BlackBerry, as BlackBerry users know it, is finished. The company that was almost single-handedly responsible for the creation of always-on mobile culture but stopped short of winning the smartphone race is facing some grim options. The company, now, is a shadow of its former self; soon, it will be lucky if it's still recognizable as a company at all.
This is a situation in which hindsight is perfectly unobscured: BlackBerry made an enormous bet against the style of product that ended up replacing it as most Americans' first smartphone. It's easy to see what happened. But it's less clear what happens next. What does collapse mean for a company so large and culturally significant? Floyd Norris of the Times explains it in terms of much older computer manufacturer DEC, whose narrative of market failure traces a trajectory similar to BlackBerry's.
But BlackBerry isn't quite DEC, nor is it Gateway or Palm. It's a company that even today has millions of active a loyal users, who don't just purchase BlackBerry products but use them every hour of every day — who live in them, and will soon have to live in something else. BlackBerry is less like a company than a country. A failed state: BlackBerria.
BlackBerria exhibits all the classic signs of a collapsing country. Today, it's the kind of place that might compel the State Department to issue a travel advisory. It's a land where crime goes unpunished, where fires burn unextinguished, where citizens wander the streets alive but dazed, where the future is too foggy to inspire any feeling but despondency.

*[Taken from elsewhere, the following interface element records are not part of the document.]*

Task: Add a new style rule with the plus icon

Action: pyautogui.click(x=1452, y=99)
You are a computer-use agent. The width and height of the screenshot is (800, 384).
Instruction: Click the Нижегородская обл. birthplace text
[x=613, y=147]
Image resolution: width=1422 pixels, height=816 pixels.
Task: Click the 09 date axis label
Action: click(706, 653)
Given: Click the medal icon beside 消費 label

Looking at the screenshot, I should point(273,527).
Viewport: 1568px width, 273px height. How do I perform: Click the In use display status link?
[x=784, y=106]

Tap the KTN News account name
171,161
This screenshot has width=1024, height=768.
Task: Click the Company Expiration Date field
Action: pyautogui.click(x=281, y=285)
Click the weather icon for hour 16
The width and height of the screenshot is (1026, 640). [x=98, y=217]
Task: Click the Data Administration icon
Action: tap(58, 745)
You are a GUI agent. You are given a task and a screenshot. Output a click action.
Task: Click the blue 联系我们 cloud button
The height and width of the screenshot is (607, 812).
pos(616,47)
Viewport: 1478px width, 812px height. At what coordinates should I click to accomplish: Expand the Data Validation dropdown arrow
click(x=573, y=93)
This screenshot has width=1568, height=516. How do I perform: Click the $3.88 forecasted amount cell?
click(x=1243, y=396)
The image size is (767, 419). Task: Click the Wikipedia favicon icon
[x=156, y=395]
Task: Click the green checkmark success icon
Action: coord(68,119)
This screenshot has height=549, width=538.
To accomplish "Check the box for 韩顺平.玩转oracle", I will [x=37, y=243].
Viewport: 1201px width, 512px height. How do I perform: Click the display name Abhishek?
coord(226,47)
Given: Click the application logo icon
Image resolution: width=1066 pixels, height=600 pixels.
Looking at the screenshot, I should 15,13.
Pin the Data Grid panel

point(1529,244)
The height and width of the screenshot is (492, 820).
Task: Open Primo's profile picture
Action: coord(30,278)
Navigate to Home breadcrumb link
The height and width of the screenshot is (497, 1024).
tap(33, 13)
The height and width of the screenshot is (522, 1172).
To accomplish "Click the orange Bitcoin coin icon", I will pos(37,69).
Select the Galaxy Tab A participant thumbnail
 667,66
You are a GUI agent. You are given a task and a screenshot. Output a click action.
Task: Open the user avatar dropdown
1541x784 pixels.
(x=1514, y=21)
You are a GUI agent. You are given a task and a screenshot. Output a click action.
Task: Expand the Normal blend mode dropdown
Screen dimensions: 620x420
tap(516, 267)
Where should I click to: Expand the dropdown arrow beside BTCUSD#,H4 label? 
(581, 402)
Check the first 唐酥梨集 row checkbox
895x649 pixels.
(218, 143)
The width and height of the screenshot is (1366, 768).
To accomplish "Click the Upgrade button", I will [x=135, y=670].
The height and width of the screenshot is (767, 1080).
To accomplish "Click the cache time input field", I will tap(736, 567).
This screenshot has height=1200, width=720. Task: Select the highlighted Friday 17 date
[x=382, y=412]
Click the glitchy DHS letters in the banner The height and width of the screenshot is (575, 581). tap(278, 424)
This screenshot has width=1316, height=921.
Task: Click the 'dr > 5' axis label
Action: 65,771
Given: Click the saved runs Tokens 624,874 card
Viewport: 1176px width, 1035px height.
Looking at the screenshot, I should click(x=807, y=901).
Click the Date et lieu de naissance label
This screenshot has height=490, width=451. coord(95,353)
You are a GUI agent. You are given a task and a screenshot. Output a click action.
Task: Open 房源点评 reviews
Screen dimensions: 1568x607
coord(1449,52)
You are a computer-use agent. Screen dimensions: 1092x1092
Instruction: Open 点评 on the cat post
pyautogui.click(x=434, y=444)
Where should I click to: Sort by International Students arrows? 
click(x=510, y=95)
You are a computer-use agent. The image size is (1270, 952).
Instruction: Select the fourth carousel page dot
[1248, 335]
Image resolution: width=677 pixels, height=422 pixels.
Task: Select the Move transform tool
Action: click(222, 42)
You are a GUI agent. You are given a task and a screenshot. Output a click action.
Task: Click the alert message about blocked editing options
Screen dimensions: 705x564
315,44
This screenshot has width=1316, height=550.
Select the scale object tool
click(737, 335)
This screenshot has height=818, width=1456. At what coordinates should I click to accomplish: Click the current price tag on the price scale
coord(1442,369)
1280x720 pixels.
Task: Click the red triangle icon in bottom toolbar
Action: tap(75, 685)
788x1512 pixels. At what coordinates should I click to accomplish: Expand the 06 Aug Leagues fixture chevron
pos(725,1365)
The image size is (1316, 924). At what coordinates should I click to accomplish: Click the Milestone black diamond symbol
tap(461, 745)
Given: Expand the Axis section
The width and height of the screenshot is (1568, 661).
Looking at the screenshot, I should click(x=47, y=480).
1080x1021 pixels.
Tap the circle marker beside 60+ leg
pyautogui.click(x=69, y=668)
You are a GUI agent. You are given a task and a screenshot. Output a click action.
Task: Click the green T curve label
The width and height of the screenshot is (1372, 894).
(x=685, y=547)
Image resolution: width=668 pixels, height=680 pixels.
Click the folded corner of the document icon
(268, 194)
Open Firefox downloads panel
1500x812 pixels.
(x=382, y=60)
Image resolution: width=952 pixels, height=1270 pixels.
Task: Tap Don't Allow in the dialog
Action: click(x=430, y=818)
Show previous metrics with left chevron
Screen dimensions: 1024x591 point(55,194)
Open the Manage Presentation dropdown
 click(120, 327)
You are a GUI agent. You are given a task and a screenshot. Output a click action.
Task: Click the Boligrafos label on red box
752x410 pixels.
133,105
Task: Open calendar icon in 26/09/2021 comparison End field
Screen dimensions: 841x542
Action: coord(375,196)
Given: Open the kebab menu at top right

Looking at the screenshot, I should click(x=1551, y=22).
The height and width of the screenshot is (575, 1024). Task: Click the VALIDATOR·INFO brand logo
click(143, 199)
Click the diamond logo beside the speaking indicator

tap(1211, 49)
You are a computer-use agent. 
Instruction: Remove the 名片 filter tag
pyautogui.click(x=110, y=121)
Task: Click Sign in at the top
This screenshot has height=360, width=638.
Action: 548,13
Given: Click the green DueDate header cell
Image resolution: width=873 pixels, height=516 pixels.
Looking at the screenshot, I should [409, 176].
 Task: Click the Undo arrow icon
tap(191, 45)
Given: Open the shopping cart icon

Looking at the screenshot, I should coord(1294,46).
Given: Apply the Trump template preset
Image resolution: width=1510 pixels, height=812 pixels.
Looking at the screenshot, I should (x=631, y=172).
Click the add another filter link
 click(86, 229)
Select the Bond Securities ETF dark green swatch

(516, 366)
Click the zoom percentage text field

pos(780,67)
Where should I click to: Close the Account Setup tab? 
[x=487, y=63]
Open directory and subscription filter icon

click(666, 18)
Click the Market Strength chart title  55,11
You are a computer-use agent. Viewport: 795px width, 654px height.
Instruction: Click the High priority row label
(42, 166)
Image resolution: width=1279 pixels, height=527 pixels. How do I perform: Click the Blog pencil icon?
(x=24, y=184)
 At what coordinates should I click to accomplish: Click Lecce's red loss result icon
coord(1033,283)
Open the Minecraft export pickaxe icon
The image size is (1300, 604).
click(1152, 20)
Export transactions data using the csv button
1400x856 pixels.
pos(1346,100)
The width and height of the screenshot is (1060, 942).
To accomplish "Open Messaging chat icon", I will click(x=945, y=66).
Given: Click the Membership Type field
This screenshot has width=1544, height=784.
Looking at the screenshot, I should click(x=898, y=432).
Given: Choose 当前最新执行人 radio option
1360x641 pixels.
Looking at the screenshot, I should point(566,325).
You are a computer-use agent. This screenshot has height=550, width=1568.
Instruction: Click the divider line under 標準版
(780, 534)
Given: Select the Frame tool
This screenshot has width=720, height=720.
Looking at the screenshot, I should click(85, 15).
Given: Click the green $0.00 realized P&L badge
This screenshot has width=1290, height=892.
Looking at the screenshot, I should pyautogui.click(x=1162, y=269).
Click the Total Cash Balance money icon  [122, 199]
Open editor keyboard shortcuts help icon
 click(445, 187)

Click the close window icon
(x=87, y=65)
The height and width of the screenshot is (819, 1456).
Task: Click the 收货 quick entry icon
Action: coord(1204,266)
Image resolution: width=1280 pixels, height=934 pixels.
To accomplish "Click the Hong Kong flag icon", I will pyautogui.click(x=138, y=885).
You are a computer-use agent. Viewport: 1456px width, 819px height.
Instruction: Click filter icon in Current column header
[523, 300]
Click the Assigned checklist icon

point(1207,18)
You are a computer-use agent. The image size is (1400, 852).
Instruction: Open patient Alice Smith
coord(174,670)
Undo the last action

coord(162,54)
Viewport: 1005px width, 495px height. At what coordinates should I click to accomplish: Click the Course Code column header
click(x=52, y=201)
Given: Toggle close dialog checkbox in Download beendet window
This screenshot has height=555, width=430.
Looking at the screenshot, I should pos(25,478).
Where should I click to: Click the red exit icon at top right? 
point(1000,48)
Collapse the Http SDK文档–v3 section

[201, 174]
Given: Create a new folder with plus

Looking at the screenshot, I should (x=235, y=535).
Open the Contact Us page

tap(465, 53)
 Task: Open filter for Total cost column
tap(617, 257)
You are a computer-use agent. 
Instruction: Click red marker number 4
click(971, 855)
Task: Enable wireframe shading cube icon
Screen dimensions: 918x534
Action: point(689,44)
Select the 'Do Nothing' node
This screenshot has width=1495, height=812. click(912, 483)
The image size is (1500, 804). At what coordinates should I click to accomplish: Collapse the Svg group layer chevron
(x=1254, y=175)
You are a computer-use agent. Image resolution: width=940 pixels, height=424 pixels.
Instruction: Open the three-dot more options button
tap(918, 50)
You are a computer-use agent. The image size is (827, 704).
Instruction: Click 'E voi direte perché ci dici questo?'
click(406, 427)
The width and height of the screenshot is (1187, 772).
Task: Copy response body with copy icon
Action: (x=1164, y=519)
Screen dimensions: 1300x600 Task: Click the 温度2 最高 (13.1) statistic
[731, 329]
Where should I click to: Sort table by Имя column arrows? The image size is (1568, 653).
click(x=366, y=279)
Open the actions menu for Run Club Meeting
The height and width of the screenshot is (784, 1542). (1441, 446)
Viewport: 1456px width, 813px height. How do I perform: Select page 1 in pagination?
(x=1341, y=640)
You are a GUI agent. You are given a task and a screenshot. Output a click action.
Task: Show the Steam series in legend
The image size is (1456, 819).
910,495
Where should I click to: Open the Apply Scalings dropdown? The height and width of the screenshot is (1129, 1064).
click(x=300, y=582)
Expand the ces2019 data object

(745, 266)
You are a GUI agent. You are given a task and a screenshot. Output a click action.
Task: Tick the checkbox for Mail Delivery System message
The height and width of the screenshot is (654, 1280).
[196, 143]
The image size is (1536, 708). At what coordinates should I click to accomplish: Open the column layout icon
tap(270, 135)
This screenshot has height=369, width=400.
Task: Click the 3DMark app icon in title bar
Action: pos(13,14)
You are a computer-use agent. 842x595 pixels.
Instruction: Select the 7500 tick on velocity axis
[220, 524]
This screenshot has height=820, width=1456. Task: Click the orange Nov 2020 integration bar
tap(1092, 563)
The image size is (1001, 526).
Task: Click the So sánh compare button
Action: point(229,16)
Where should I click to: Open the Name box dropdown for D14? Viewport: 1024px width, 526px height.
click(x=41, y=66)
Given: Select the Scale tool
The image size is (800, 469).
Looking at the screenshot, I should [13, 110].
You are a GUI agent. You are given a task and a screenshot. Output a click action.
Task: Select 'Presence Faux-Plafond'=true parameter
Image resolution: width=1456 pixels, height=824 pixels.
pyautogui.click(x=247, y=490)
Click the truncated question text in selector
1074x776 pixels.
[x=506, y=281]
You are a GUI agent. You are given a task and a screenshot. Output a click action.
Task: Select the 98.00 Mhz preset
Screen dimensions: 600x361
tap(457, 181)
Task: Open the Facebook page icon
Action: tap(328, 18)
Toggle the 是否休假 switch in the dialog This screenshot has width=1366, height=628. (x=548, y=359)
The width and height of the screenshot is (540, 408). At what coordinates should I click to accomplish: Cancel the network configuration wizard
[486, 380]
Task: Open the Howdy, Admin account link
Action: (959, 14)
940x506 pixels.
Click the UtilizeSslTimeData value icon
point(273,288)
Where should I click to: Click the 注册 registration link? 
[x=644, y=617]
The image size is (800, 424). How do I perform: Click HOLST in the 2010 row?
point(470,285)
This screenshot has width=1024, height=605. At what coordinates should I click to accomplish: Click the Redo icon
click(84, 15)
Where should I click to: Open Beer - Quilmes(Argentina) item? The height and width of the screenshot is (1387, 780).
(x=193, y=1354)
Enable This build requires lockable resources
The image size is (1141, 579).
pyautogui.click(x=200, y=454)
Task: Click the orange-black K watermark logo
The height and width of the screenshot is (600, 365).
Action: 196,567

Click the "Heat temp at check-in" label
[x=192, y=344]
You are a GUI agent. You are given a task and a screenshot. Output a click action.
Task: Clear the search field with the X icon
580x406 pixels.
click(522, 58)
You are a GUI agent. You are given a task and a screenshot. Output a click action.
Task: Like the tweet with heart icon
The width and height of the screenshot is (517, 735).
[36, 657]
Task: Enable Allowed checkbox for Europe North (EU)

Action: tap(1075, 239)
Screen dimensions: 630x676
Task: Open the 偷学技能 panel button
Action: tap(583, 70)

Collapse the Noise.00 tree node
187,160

BlackBerria is officially up for sale, and will be sold from a position of weakness — its suitors will look more like the World Bank than casual bond buyers. Meanwhile, its crisis-time leader, whose public misjudgments are excruciatingly well documented but who is flattered by his monstrous predecessors, stands to become fabulously rich as the result of his country's full failure. (BlackBerria's deposed former leaders, for all their failures, are among the richest men in the region.)
BlackBerria's economy is feeling the consequences of instability and neglect, the result of a "loss of control of its territory" — one of the classic failed-state indicators, along with erosion of legitimate authority to make collective decisions and an inability to provide public services. Just last week it was discovered that a single developer was able to flood App World, BlackBerry's central marketplace, with over 45,000 hastily built apps — a sizable fraction of the store's total. This is not the behavior of a healthy and well-regulated marketplace.
At the time of writing, the primary storefront of App World is overgrown and infested with low-quality products and bad omens. Among the most popular is Windows Live Messenger, an app for service that was formally discontinued by Microsoft some time ago; expensive third-party apps for Google Maps, a free service; "Cute Fancy Themes for BBM"; Followgram, which is an Instagram viewer that can't post pictures; and 4G Signal Booster Advanced, a paid app which almost certainly cannot accomplish what it claims. Only the biggest of the big names are here, and not even all of them.
The most popular free pastime in BlackBerria appears to be a derivative game called "Candy Blast." The most popular paid game is "Candy World 2," followed closely by "Revenge of the Pigs," a crude clone of an otherwise unattainable cultural import. This matches the last and most fatal of the signs of a failed state: an inability to interact with other states as a full member of the international community. Relations with Instagram, for example, appear to have broken down beyond repair. Some blame its loss of stature in the international community on trade imbalance: In recent years it had stopped manufacturing many of its most venerable products in favor of unproven imports. Foreign investors, however, have pulled out en masse.
BlackBerria is left with few options. It's been forced to tap into its vast but decreasingly valuable natural resources, shopping around and attempting to enforce its patent portfolio. It's attempting sell its old hardware to newer, less powerful markets, where BlackBerry's influence may be worth a few moments of dominance before it is inevitably overwhelmed by more persuasive and powerful colonists. BBM, BlackBerria's most popular region and trade corridor, is considering secession, and nobody has the heart to stop it.
Population growth has been both a cause and a result of BlackBerria's rapid decline, outpaced only by its plummeting GDP, which is less than one-tenth of what it once was. The number of citizens of BlackBerria, while still high in absolute terms, is the lowest it's ever been relative to the rest of the world since people started counting such things.
Though it's cold comfort for old-line BlackBerrians, the country — among the most ancient in the world — will leave a legacy. It was first in so many things, bolstered but ultimately doomed by its inward cultural focus and tendency for isolationism, which will spare surrounding countries from the most severe externalities. Other nations will treat it with wistful dignity in their history books and move on.
Rest assured: BlackBerria's citizens will be safe. But their country will disappear, and soon they will have no choice but to leave.